• [Supplied entries]:

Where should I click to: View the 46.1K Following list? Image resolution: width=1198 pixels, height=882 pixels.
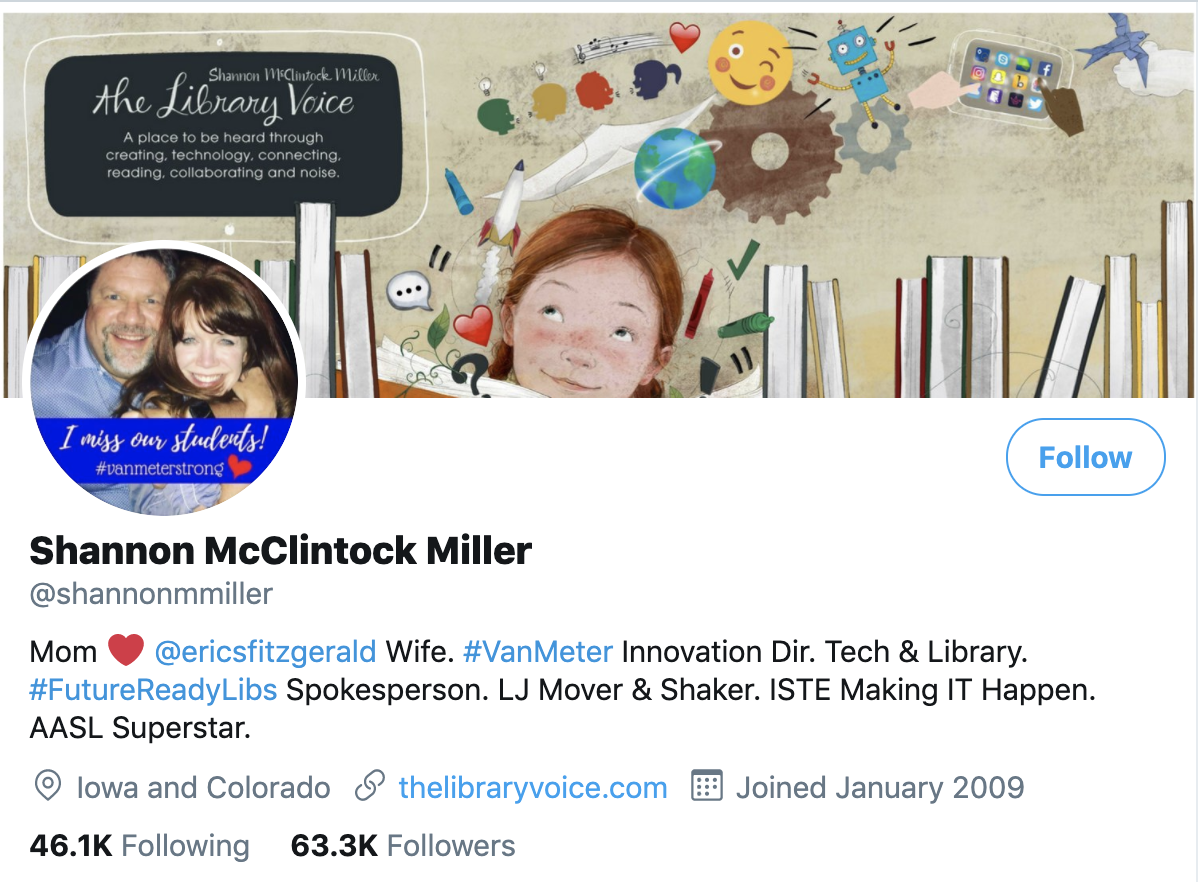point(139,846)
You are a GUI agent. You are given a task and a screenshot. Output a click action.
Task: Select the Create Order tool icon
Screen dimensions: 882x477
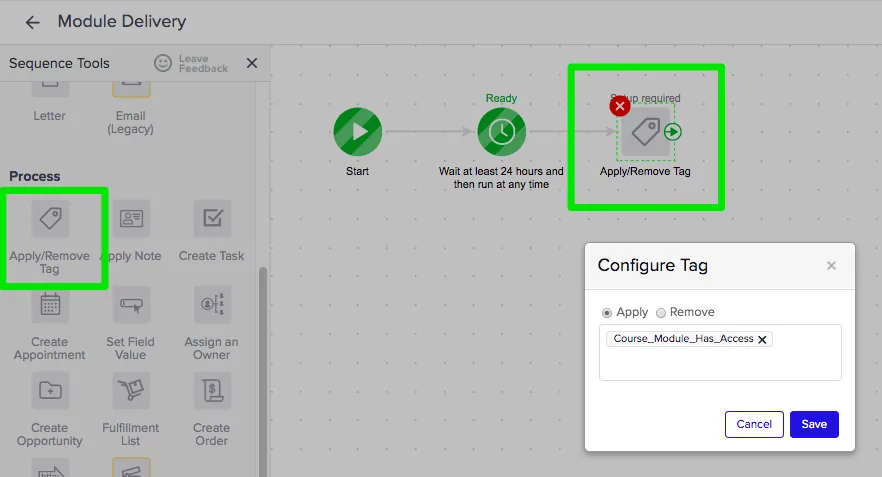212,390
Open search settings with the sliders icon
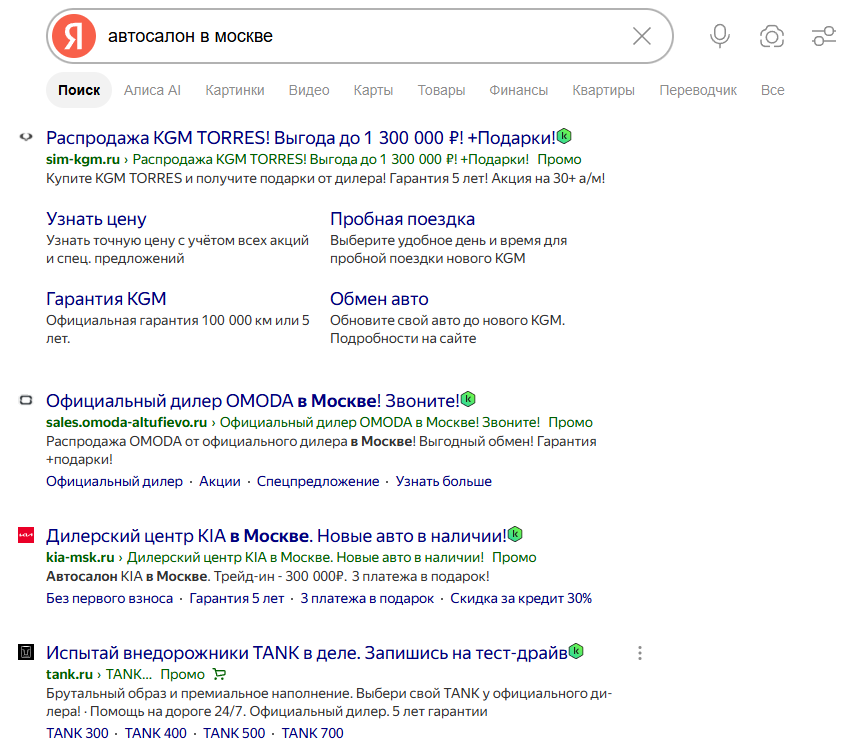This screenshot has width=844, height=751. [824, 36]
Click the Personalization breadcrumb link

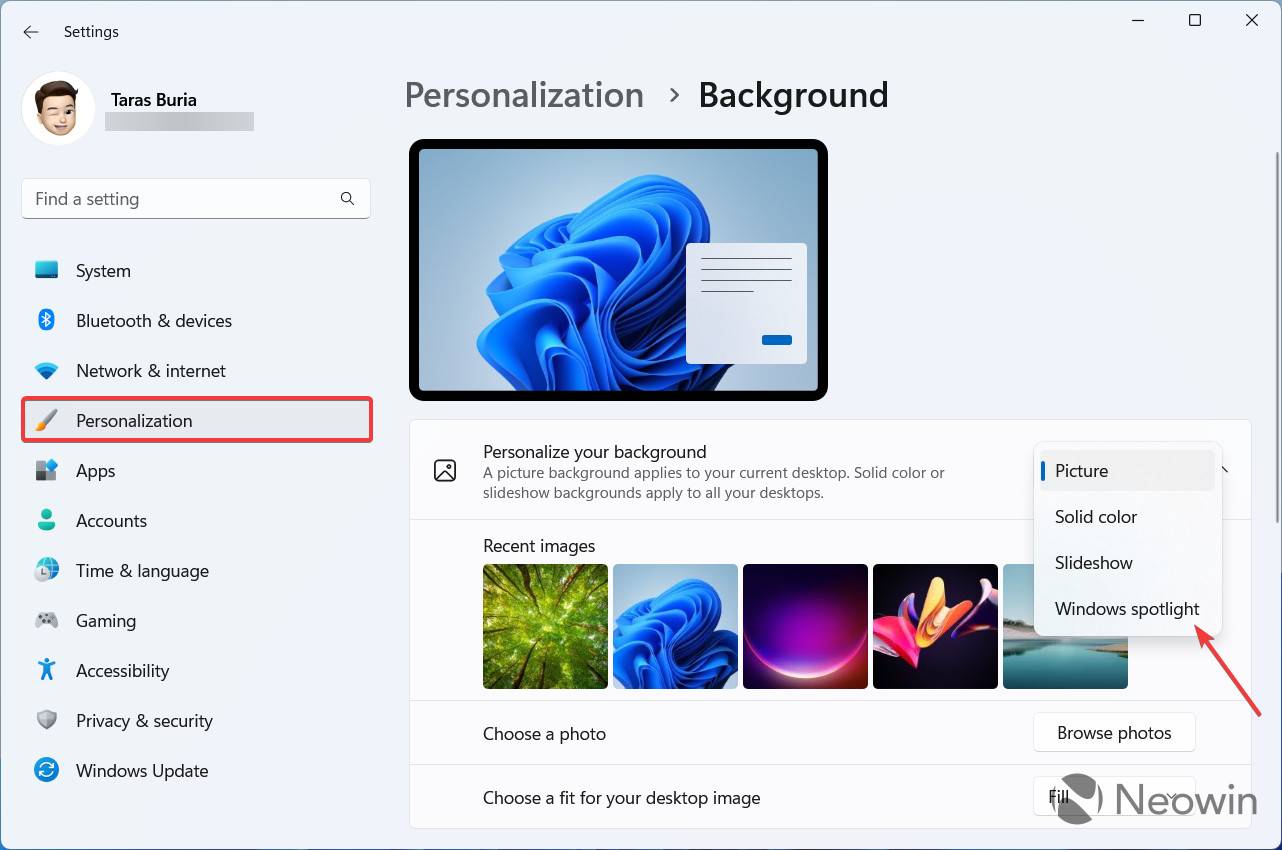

• [Directions for this task]:
Lay out as a Markdown table, with the columns No. and Line, the lines of these rows that begin at the line that has "Open search settings with the sliders icon" and stop at the end of the rows. Leave out blank lines and the pictures.

• [Written answer]:
| No. | Line |
|---|---|
| 1 | Open search settings with the sliders icon |
| 2 | This screenshot has width=844, height=751. [824, 36] |
| 3 | Click the Personalization breadcrumb link |